WORK REQUEST:
With the pictures left out, reproduce exactly the lines running from the line with "Click into the 子商户号 input field" to the last line of the material below.

DATA TO USE:
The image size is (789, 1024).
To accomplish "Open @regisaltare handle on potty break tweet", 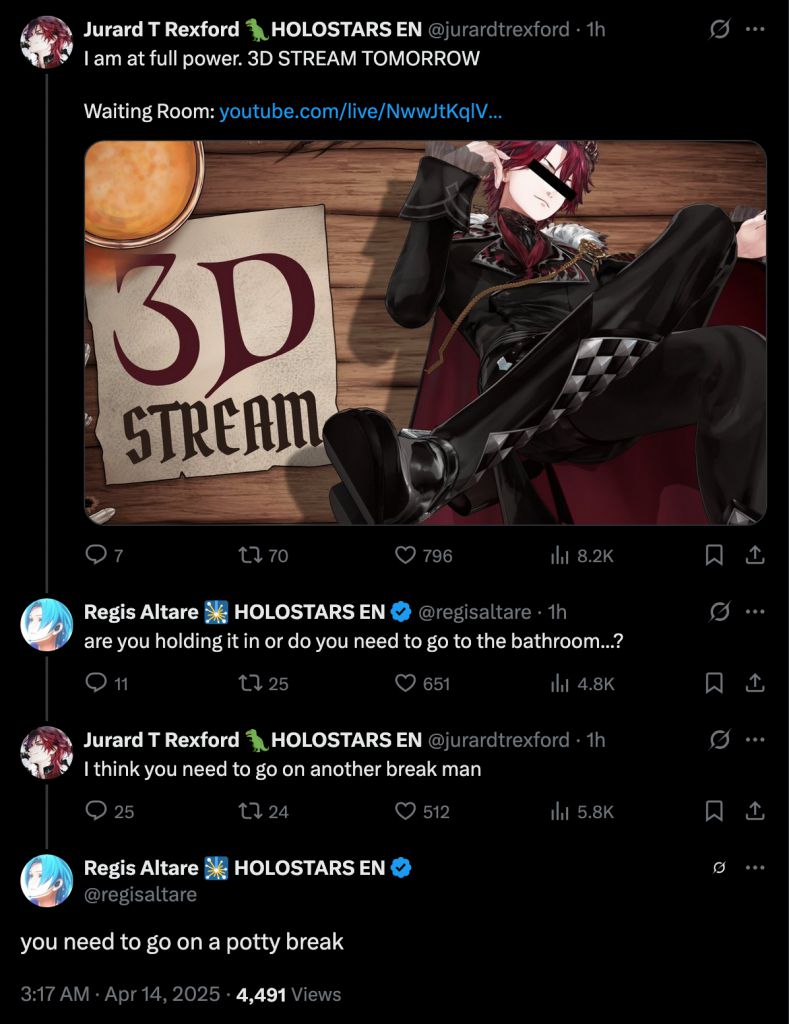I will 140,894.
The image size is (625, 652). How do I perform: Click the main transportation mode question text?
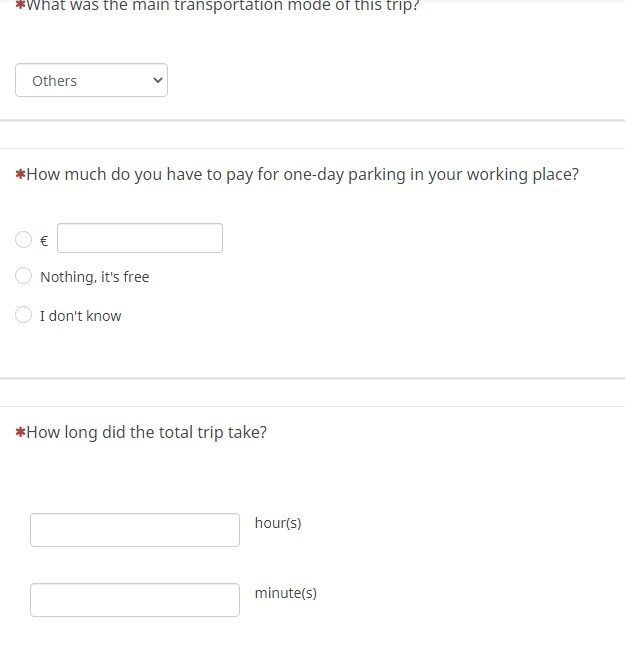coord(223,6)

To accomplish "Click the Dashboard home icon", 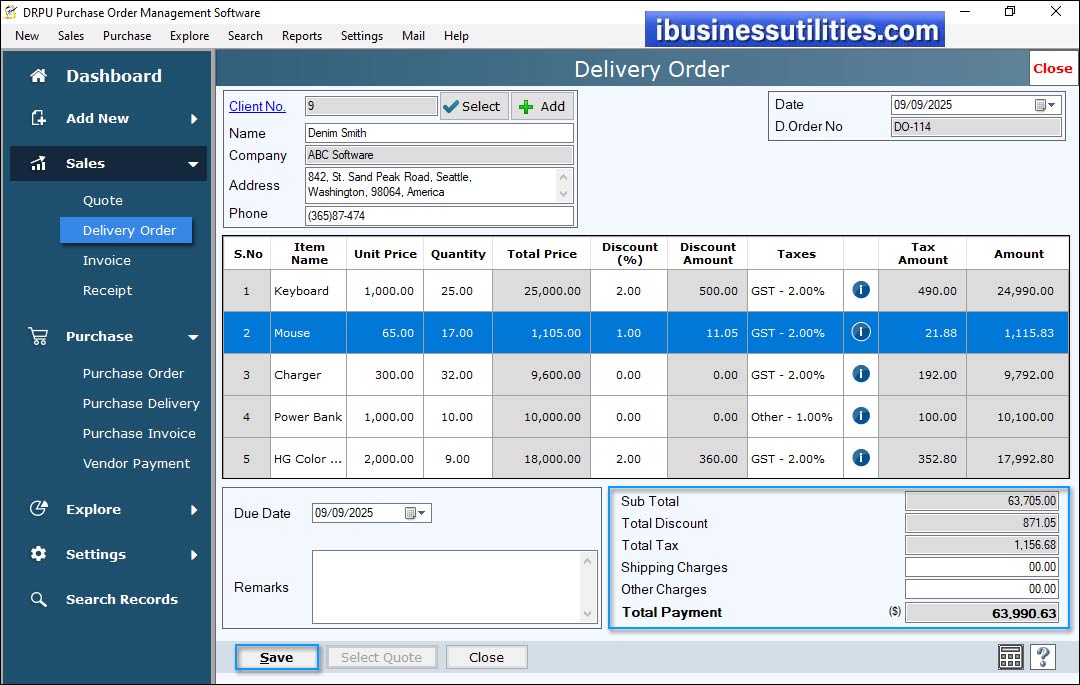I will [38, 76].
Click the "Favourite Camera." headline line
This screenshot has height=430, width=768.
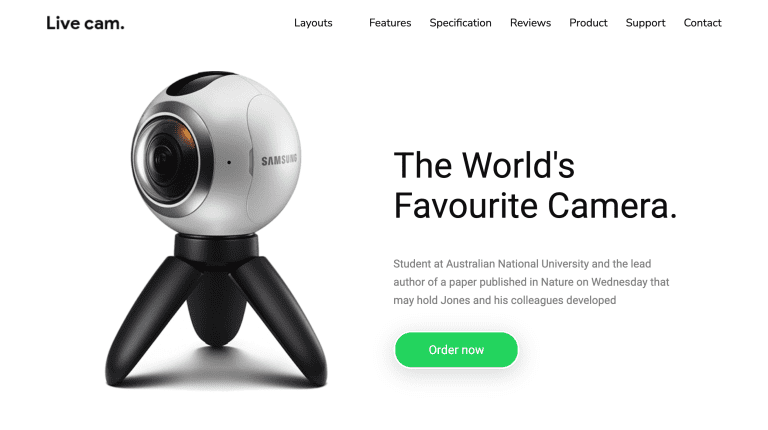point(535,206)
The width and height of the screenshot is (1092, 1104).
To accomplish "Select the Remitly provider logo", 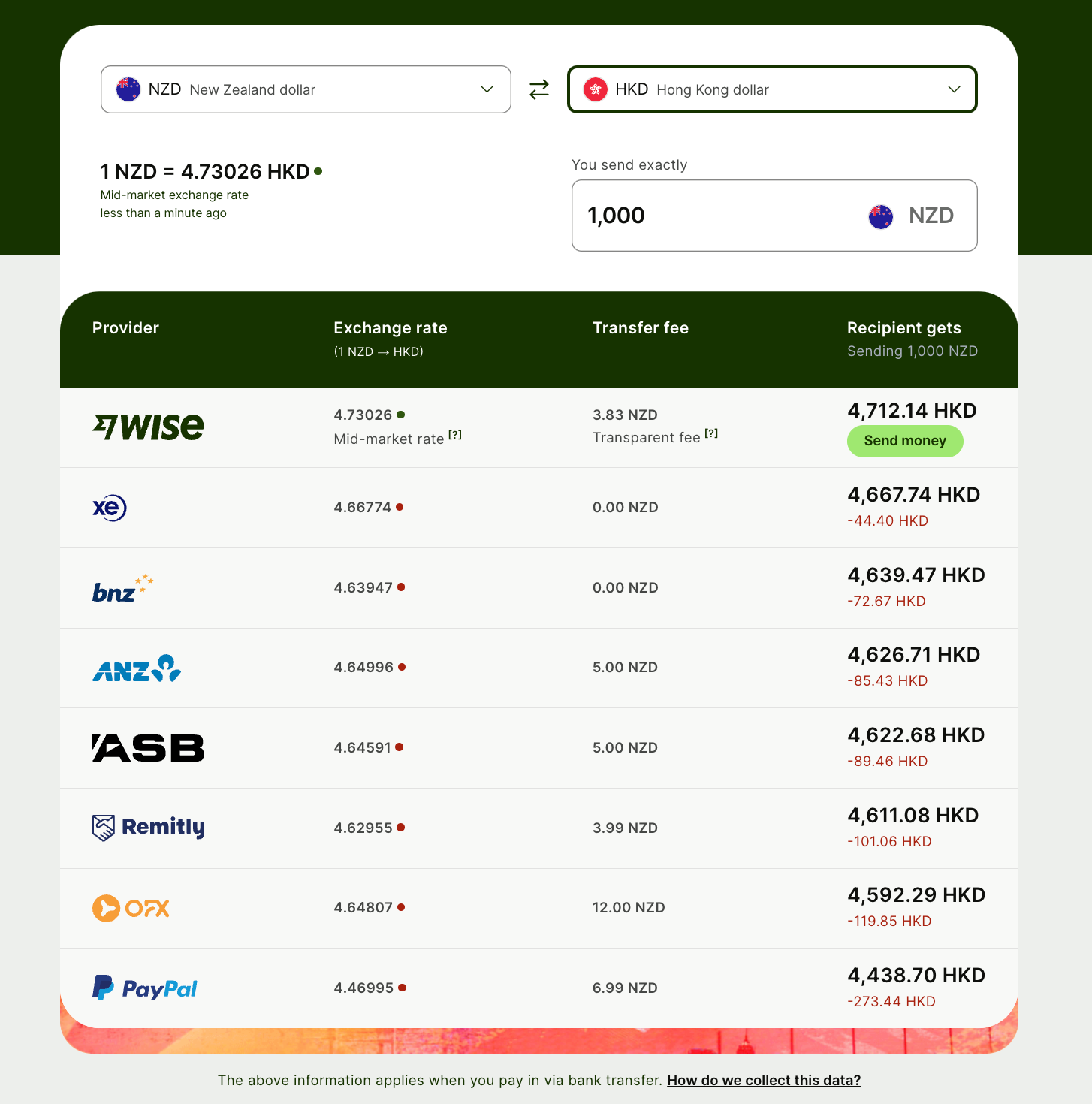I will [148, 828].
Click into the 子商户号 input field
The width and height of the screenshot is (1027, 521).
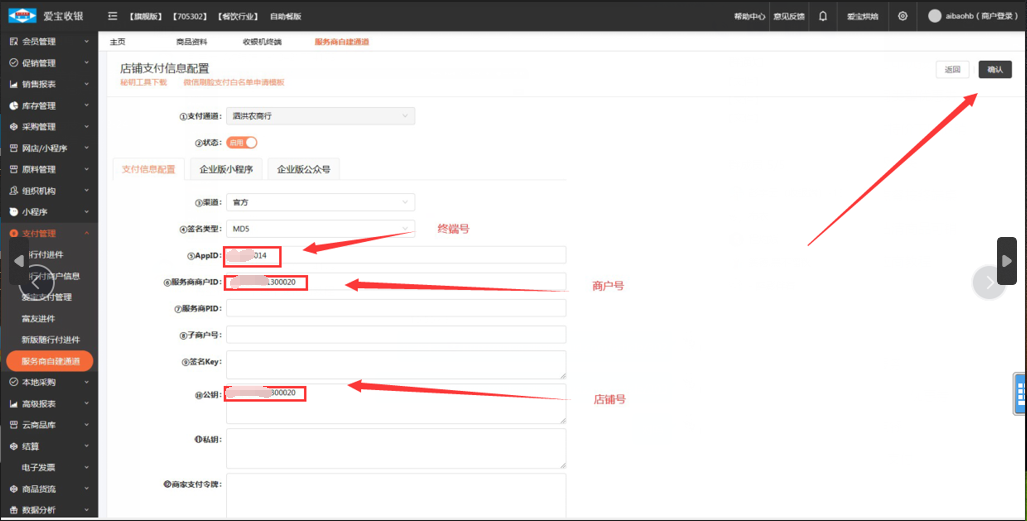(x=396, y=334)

YOUR RESPONSE:
Click into the 子商户号 input field
The width and height of the screenshot is (1027, 521).
(x=396, y=334)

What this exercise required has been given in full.